Reklama

Ropa

Model rozwoju światowego przemysłu naftowego wymaga zmiany

Fot. Pixabay
Fot. Pixabay

Jeśli spojrzymy choćby na prognozy demograficzne, to okaże się, że w dłuższej perspektywie globalnie nie jesteśmy w stanie kontynuować obecnego modelu rozwoju - mówił dr Adam Czyżewski, Główny Ekonomista PKN Orlen, podczas panelu dyskusyjnego „Zrównoważony rozwój w strategiach firm”.

Wystarczy spojrzeć na prognozy demograficzne, do 2050 pojawią się nowe Indie i Chiny, zaś większość tego przyrostu przypadnie na Afrykę. Jeżeli nałożymy na to wskaźniki średniej konsumpcji, to okaże się, że poziom zanieczyszczeń wzrasta do rozmiarów zagrażającym naszej planecie. Nie da się kontynuować obecnego modelu rozwoju” - mówił dr Czyżewski podczas Europejskiego Kongresu Gospodarczego w Katowicach.

Ekonomista zwrócił uwagę, że „zrównoważony rozwój” jest kategorią, która pojawiła się już w roku 1967. Opiera się na prostych, co do zasady założeniach: rozwijaj się, ale nie kosztem przyszłych pokoleń. „Tak głęboko sięgamy po zasoby, że niewiee zostawiamy. Dzisiaj ludzie są już świadomi tego co się dzieje i oczekują od firm nie tylko dostarczania produktów, ale również tego, że przy okazji nie będą one szkodzić środowisku - wytwarzać smogu, zaśmiecać, skażać wód. Ludzie po prostu się tego domagają” - kontynuował. 

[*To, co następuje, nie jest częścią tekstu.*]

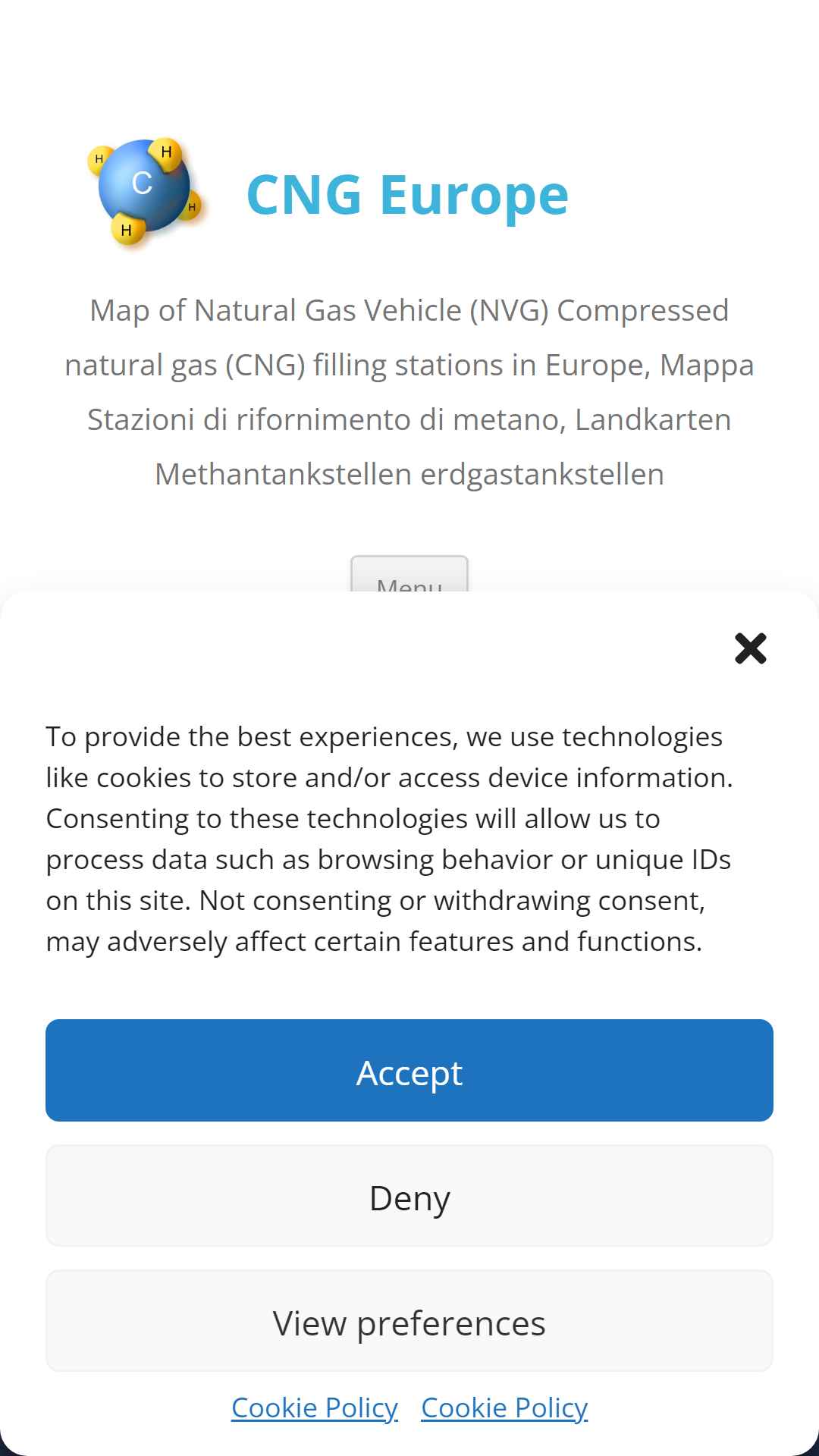Click the yellow hydrogen atom beside the site title
This screenshot has width=819, height=1456.
tap(191, 207)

„Konsumenci w ten sposób nadają sens swojej konsumpcji” - kontynuował. W jego opinii jest to trend nieuchronny i nieodwracalny, nawet jeśli jeszcze niezupełnie zdefiniowany. Już dziś są firmy, które już starają się tak projektować swoje procesy, żeby niczego nie wyrzucać, ale po jakimś czasie ponownie wykorzystywać.

„Typowa firma działa w liniowym układzie - bierze coś ze środowiska, przetwarza i wyrzuca. Ten model się nie sprawdzi, nie ma dla niego miejsca na planecie. Są jednak na szczęście także przedsiębiorstwa, które nie tylko myślą o byciu tu i teraz, ale patrzą na swoją działalność długofalowo i odpowiedzialnie” - podsumował.

W podobnym tonie wypowiadała się Katarzyna Byczkowska, dyrektor zarządzająca BASF Polska. „Świat, społeczeństwa oraz ich oczekiwania się zmieniają” - mówiła. Dodała również, że dziś od biznesu oczekuje się działań wypełniających założenia zrównoważonego rozwoju.

Zwracają na to mocno uwagę również fundusze inwestycyjne, głównie anglosaskie i skandynawskie. Do tej pory tego typu instytucjom zależało przede wszystkim na kreowaniu zysku, zaś obecnie ważna staje się również wartość dodana dla społeczeństwa. „Z tym musimy liczyć się wszyscy” - stwierdziła menadżerka.

To stanowisko podziela również Adam Hirny,  dyrektor biura ds. międzynarodowych instytucji finansowych i programów zrównoważonego rozwoju w BNP Paribas: „Bardzo dużą rolę przywiązujemy do edukowania naszych pracowników w zakresie postaw proekologicznych” - mówił. Firma realizuje cele w tym zakresie zarówno poprzez wspieranie wolontariatów pracowniczych, jak i przyznawanie małych grantów lokalnych.